(Collected data)
--*--

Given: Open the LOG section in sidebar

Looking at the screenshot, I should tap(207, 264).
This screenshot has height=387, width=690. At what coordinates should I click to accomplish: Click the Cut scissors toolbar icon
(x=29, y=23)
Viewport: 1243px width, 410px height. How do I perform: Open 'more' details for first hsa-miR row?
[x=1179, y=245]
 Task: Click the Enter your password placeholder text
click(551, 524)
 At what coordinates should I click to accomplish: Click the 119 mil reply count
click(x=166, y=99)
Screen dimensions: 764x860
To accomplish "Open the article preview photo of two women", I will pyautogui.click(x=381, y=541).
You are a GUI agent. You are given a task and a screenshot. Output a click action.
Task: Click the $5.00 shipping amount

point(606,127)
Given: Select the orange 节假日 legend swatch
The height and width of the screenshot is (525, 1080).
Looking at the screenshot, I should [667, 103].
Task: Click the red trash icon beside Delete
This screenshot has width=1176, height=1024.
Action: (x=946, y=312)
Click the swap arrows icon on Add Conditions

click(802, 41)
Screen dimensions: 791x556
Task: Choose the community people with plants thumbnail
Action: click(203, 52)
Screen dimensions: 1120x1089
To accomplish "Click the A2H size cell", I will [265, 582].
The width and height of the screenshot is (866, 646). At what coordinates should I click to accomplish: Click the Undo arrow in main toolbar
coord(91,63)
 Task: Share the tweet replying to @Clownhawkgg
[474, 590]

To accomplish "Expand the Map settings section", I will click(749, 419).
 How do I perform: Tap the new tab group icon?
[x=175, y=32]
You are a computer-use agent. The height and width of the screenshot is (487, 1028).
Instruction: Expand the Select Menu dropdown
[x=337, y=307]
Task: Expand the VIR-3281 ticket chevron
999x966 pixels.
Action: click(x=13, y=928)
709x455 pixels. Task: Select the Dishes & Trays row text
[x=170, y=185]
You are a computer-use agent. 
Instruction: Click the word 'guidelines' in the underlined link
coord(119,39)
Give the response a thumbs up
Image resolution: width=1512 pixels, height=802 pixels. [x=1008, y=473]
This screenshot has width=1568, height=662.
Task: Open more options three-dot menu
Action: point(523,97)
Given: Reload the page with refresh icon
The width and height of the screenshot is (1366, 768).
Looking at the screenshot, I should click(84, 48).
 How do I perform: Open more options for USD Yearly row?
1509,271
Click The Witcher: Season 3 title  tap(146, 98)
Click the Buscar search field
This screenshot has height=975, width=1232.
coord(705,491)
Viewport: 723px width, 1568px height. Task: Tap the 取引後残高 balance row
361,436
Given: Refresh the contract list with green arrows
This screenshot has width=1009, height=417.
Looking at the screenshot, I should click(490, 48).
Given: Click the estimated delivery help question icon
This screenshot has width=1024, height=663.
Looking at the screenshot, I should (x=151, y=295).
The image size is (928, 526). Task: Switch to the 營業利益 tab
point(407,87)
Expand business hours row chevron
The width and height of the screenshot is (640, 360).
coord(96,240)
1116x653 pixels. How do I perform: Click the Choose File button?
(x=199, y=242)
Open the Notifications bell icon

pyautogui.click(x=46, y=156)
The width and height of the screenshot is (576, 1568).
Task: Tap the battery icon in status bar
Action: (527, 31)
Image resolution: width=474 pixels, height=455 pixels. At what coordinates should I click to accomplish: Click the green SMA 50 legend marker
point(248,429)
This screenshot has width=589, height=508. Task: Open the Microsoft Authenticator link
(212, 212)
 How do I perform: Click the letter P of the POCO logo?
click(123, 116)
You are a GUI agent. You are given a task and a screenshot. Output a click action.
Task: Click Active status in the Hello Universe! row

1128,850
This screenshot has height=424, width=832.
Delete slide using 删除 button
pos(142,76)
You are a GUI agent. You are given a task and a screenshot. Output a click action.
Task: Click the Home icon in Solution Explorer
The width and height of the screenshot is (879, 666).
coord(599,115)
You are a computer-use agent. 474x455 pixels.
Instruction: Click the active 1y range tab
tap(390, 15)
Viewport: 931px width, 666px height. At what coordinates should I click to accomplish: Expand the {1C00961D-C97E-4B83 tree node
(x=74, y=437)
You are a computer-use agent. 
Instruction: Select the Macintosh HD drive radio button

--*--

(PROBLEM): Look at the entries above. Then set all of them down again exactly.

(SOLUTION TO THIS PROBLEM):
Given: Open the LOG section in sidebar

Looking at the screenshot, I should tap(207, 264).
This screenshot has height=387, width=690. At what coordinates should I click to accomplish: Click the Cut scissors toolbar icon
(x=29, y=23)
Viewport: 1243px width, 410px height. How do I perform: Open 'more' details for first hsa-miR row?
[x=1179, y=245]
 Task: Click the Enter your password placeholder text
click(551, 524)
 At what coordinates should I click to accomplish: Click the 119 mil reply count
click(x=166, y=99)
Screen dimensions: 764x860
To accomplish "Open the article preview photo of two women", I will pyautogui.click(x=381, y=541).
You are a GUI agent. You are given a task and a screenshot. Output a click action.
Task: Click the $5.00 shipping amount

point(606,127)
Given: Select the orange 节假日 legend swatch
The height and width of the screenshot is (525, 1080).
Looking at the screenshot, I should [667, 103].
Task: Click the red trash icon beside Delete
This screenshot has width=1176, height=1024.
Action: (x=946, y=312)
Click the swap arrows icon on Add Conditions

click(802, 41)
Screen dimensions: 791x556
Task: Choose the community people with plants thumbnail
Action: click(203, 52)
Screen dimensions: 1120x1089
To accomplish "Click the A2H size cell", I will [265, 582].
The width and height of the screenshot is (866, 646). At what coordinates should I click to accomplish: Click the Undo arrow in main toolbar
coord(91,63)
 Task: Share the tweet replying to @Clownhawkgg
[474, 590]

To accomplish "Expand the Map settings section", I will click(749, 419).
 How do I perform: Tap the new tab group icon?
[x=175, y=32]
You are a computer-use agent. The height and width of the screenshot is (487, 1028).
Instruction: Expand the Select Menu dropdown
[x=337, y=307]
Task: Expand the VIR-3281 ticket chevron
999x966 pixels.
Action: click(x=13, y=928)
709x455 pixels. Task: Select the Dishes & Trays row text
[x=170, y=185]
You are a computer-use agent. 
Instruction: Click the word 'guidelines' in the underlined link
coord(119,39)
Give the response a thumbs up
Image resolution: width=1512 pixels, height=802 pixels. [x=1008, y=473]
This screenshot has width=1568, height=662.
Task: Open more options three-dot menu
Action: point(523,97)
Given: Reload the page with refresh icon
The width and height of the screenshot is (1366, 768).
Looking at the screenshot, I should click(84, 48).
 How do I perform: Open more options for USD Yearly row?
1509,271
Click The Witcher: Season 3 title  tap(146, 98)
Click the Buscar search field
This screenshot has height=975, width=1232.
coord(705,491)
Viewport: 723px width, 1568px height. Task: Tap the 取引後残高 balance row
361,436
Given: Refresh the contract list with green arrows
This screenshot has width=1009, height=417.
Looking at the screenshot, I should click(490, 48).
Given: Click the estimated delivery help question icon
This screenshot has width=1024, height=663.
Looking at the screenshot, I should (x=151, y=295).
The image size is (928, 526). Task: Switch to the 營業利益 tab
point(407,87)
Expand business hours row chevron
The width and height of the screenshot is (640, 360).
coord(96,240)
1116x653 pixels. How do I perform: Click the Choose File button?
(x=199, y=242)
Open the Notifications bell icon

pyautogui.click(x=46, y=156)
The width and height of the screenshot is (576, 1568).
Task: Tap the battery icon in status bar
Action: (527, 31)
Image resolution: width=474 pixels, height=455 pixels. At what coordinates should I click to accomplish: Click the green SMA 50 legend marker
point(248,429)
This screenshot has width=589, height=508. Task: Open the Microsoft Authenticator link
(212, 212)
 How do I perform: Click the letter P of the POCO logo?
click(123, 116)
You are a GUI agent. You are given a task and a screenshot. Output a click action.
Task: Click Active status in the Hello Universe! row

1128,850
This screenshot has height=424, width=832.
Delete slide using 删除 button
pos(142,76)
You are a GUI agent. You are given a task and a screenshot. Output a click action.
Task: Click the Home icon in Solution Explorer
The width and height of the screenshot is (879, 666).
coord(599,115)
You are a computer-use agent. 474x455 pixels.
Instruction: Click the active 1y range tab
tap(390, 15)
Viewport: 931px width, 666px height. At what coordinates should I click to accomplish: Expand the {1C00961D-C97E-4B83 tree node
(x=74, y=437)
You are a computer-use agent. 
Instruction: Select the Macintosh HD drive radio button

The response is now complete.